As carbon dioxide (CO2) emissions to the atmosphere continue to skyrocket, so does the amount of CO2entering the world’s oceans. With this increase in CO2, the oceans are becoming more acidic, causing a host of problems and stressors for organisms living within the oceans. One of these issues is that some marine organisms that create calcium carbonate shells or skeletons, such as clams, mussels, lobsters and corals, have a harder time building their shells in a more acidic environment.
Associate Professor Dr. Justin Ries is an expert in carbonate biogeochemistry and evolutionary biology. In his most recent collaborative publication, Ries and colleagues make a call to action for more comprehensive empirical and theoretical studies on how corals will react to ocean acidification across multiple functional scales—from the coral cell to the reef ecosystem. In the study, published in the journal BioScience, Ries and co-authors explain that the majority of research concerning ocean acidification is restricted to the responses of individual organisms within a given species.

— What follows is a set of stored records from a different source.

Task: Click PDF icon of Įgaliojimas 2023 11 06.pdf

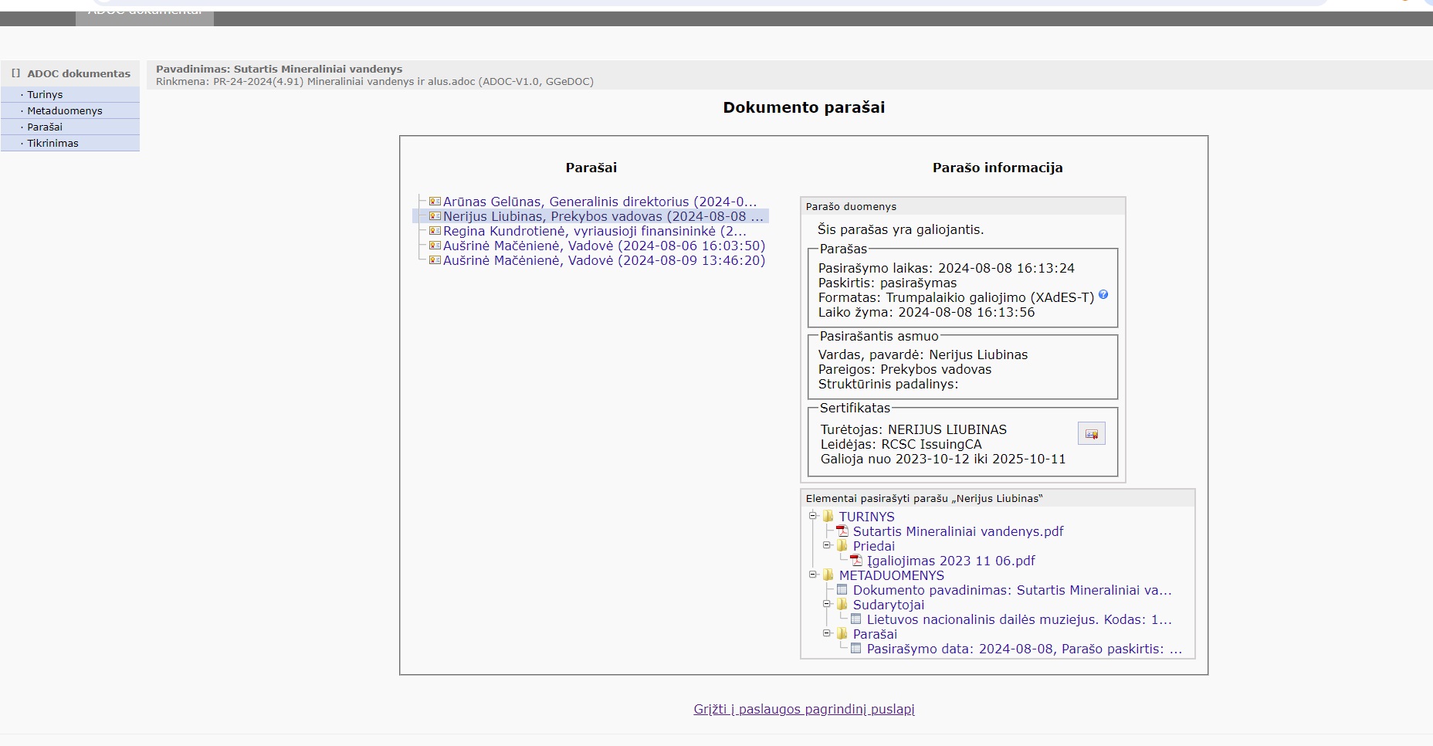Action: click(x=856, y=561)
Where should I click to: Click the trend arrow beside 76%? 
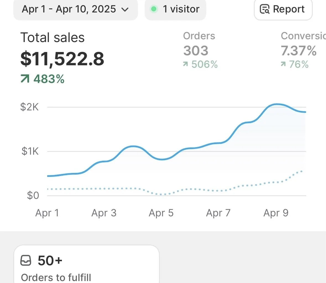point(283,64)
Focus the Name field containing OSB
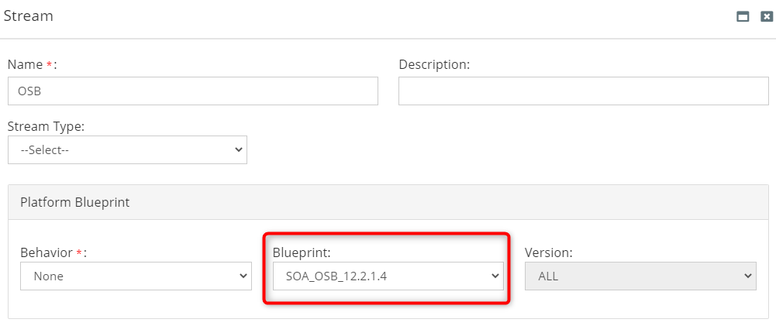The width and height of the screenshot is (776, 326). point(193,91)
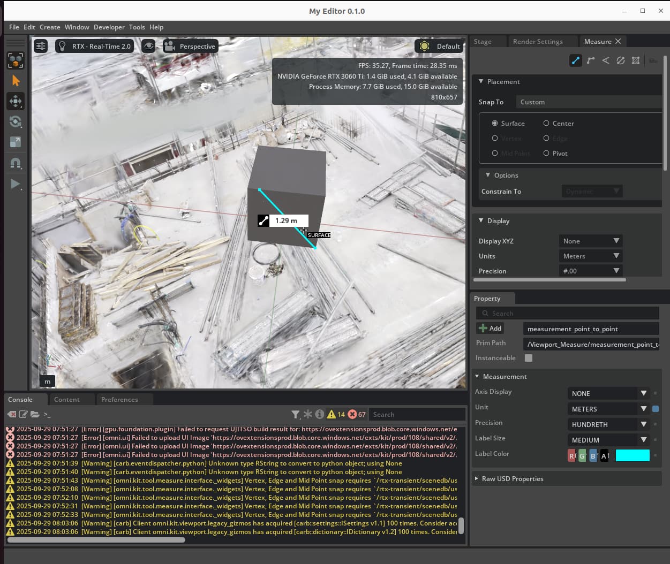The height and width of the screenshot is (564, 670).
Task: Open viewport settings sliders icon
Action: [x=41, y=46]
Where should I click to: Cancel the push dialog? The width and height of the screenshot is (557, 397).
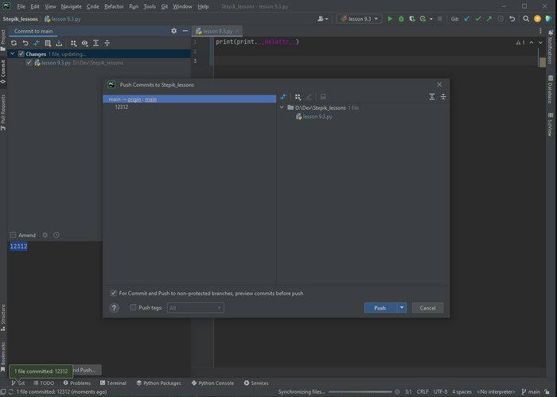coord(427,308)
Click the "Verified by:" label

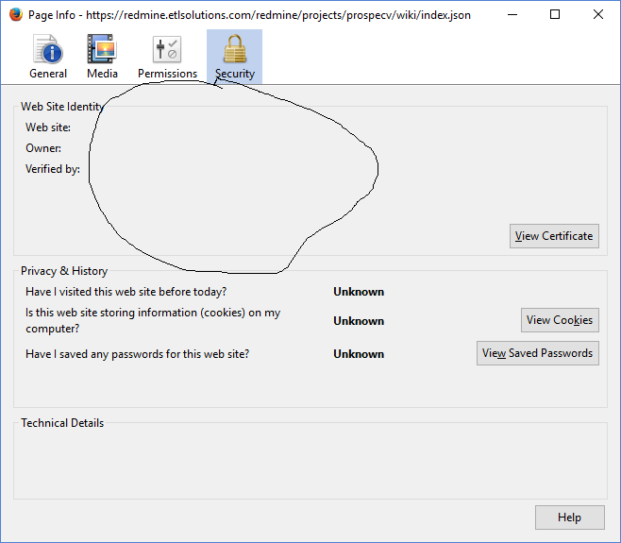pos(53,169)
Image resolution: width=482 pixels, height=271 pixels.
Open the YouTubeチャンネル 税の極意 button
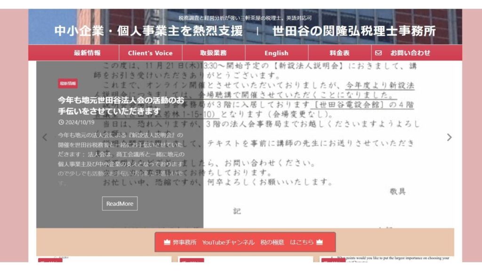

The challenge going forward, the study notes, will be to quantify coral responses at the level of the cell, organism, population, and ecosystem. The study also notes the importance of understanding how these various responses interact with one another, both to improve our fundamental understanding of the impacts of ocean acidification but also to improve multi-scale models used to predict the impacts of ocean acidification on reef systems for the purposes of conservation, habitat replenishment, tourism, and fisheries management.
As a testament to the importance of study, the cover of the corresponding issue of BioScience (at right) features the first high-resolution electron image of a coral showing the spatial relationship of the various components involved in coral reef construction, including the skeletal crystals, calcifying fluid, tissue, and symbiotic bacteria and algae of the coral. This novel image was obtained by Ries on the state-of-the-art scanning electron microscope recently acquired by the Marine Science Center at Northeastern.
As mass bleaching events due to rising sea surface temperatures continue to make worldwide news, Ries and colleagues highlight that comprehensive studies are needed now more than ever to also understand the threats—from cell to ecosystem—that ocean acidification poses for the world’s coral reefs.